TASK DETAILS = Word for word, copy out the records given below.

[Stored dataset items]
= = = =

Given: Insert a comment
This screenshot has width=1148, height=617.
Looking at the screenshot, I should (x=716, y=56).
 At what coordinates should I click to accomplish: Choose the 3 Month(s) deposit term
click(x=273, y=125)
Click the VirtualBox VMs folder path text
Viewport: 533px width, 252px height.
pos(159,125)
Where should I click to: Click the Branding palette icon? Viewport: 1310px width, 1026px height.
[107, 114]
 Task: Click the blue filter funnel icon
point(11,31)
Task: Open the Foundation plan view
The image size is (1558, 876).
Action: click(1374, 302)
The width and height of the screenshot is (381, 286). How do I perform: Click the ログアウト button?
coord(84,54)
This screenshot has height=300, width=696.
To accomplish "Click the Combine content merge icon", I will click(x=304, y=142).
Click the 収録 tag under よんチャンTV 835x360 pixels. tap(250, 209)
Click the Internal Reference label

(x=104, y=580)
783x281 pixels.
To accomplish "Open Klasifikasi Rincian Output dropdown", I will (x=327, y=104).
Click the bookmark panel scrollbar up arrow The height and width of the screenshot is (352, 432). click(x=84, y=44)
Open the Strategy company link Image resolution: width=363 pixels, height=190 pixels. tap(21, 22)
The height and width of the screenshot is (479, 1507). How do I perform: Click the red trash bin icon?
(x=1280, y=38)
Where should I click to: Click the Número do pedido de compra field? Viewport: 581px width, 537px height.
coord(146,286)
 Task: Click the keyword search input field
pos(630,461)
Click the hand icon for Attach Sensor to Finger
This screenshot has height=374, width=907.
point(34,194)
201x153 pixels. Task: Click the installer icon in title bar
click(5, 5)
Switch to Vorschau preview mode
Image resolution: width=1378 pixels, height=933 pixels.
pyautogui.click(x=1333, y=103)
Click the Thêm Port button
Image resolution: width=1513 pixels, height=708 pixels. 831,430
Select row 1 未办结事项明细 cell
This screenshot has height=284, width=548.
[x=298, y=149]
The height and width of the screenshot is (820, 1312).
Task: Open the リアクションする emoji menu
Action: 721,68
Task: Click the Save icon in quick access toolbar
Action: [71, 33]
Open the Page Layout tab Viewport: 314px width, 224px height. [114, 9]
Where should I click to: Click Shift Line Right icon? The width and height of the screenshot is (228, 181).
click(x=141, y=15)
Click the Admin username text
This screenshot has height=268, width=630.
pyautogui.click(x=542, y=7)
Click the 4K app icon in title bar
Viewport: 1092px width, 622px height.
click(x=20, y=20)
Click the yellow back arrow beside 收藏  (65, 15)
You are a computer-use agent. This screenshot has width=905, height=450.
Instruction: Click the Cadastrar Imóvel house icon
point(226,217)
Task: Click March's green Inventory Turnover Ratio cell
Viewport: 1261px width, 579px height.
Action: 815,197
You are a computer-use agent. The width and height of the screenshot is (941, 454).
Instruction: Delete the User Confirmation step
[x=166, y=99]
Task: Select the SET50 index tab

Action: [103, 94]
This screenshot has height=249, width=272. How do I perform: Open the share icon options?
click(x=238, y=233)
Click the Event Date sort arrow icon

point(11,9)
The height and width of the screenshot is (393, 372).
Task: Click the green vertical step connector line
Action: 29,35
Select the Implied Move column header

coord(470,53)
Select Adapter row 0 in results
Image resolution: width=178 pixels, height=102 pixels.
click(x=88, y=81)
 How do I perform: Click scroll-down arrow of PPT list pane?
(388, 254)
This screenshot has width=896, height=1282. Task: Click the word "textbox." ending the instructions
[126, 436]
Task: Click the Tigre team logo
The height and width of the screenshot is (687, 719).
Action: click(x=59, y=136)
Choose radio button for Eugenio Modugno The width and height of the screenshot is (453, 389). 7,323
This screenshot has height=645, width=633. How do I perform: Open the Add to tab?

= = = =

EXERCISE SOLUTION =
Given: Insert a comment
This screenshot has width=1148, height=617.
Looking at the screenshot, I should (x=716, y=56).
 At what coordinates should I click to accomplish: Choose the 3 Month(s) deposit term
click(x=273, y=125)
Click the VirtualBox VMs folder path text
Viewport: 533px width, 252px height.
pos(159,125)
Where should I click to: Click the Branding palette icon? Viewport: 1310px width, 1026px height.
[107, 114]
 Task: Click the blue filter funnel icon
point(11,31)
Task: Open the Foundation plan view
The image size is (1558, 876).
Action: click(1374, 302)
The width and height of the screenshot is (381, 286). How do I perform: Click the ログアウト button?
coord(84,54)
This screenshot has height=300, width=696.
To accomplish "Click the Combine content merge icon", I will click(x=304, y=142).
Click the 収録 tag under よんチャンTV 835x360 pixels. tap(250, 209)
Click the Internal Reference label

(x=104, y=580)
783x281 pixels.
To accomplish "Open Klasifikasi Rincian Output dropdown", I will (x=327, y=104).
Click the bookmark panel scrollbar up arrow The height and width of the screenshot is (352, 432). click(x=84, y=44)
Open the Strategy company link Image resolution: width=363 pixels, height=190 pixels. tap(21, 22)
The height and width of the screenshot is (479, 1507). How do I perform: Click the red trash bin icon?
(x=1280, y=38)
Where should I click to: Click the Número do pedido de compra field? Viewport: 581px width, 537px height.
coord(146,286)
 Task: Click the keyword search input field
pos(630,461)
Click the hand icon for Attach Sensor to Finger
This screenshot has height=374, width=907.
point(34,194)
201x153 pixels. Task: Click the installer icon in title bar
click(5, 5)
Switch to Vorschau preview mode
Image resolution: width=1378 pixels, height=933 pixels.
pyautogui.click(x=1333, y=103)
Click the Thêm Port button
Image resolution: width=1513 pixels, height=708 pixels. 831,430
Select row 1 未办结事项明细 cell
This screenshot has height=284, width=548.
[x=298, y=149]
The height and width of the screenshot is (820, 1312).
Task: Open the リアクションする emoji menu
Action: 721,68
Task: Click the Save icon in quick access toolbar
Action: [71, 33]
Open the Page Layout tab Viewport: 314px width, 224px height. [114, 9]
Where should I click to: Click Shift Line Right icon? The width and height of the screenshot is (228, 181).
click(x=141, y=15)
Click the Admin username text
This screenshot has height=268, width=630.
pyautogui.click(x=542, y=7)
Click the 4K app icon in title bar
Viewport: 1092px width, 622px height.
click(x=20, y=20)
Click the yellow back arrow beside 收藏  (65, 15)
You are a computer-use agent. This screenshot has width=905, height=450.
Instruction: Click the Cadastrar Imóvel house icon
point(226,217)
Task: Click March's green Inventory Turnover Ratio cell
Viewport: 1261px width, 579px height.
Action: 815,197
You are a computer-use agent. The width and height of the screenshot is (941, 454).
Instruction: Delete the User Confirmation step
[x=166, y=99]
Task: Select the SET50 index tab

Action: [103, 94]
This screenshot has height=249, width=272. How do I perform: Open the share icon options?
click(x=238, y=233)
Click the Event Date sort arrow icon

point(11,9)
The height and width of the screenshot is (393, 372).
Task: Click the green vertical step connector line
Action: 29,35
Select the Implied Move column header

coord(470,53)
Select Adapter row 0 in results
Image resolution: width=178 pixels, height=102 pixels.
click(x=88, y=81)
 How do I perform: Click scroll-down arrow of PPT list pane?
(388, 254)
This screenshot has width=896, height=1282. Task: Click the word "textbox." ending the instructions
[126, 436]
Task: Click the Tigre team logo
The height and width of the screenshot is (687, 719).
Action: click(x=59, y=136)
Choose radio button for Eugenio Modugno The width and height of the screenshot is (453, 389). 7,323
This screenshot has height=645, width=633. How do I perform: Open the Add to tab?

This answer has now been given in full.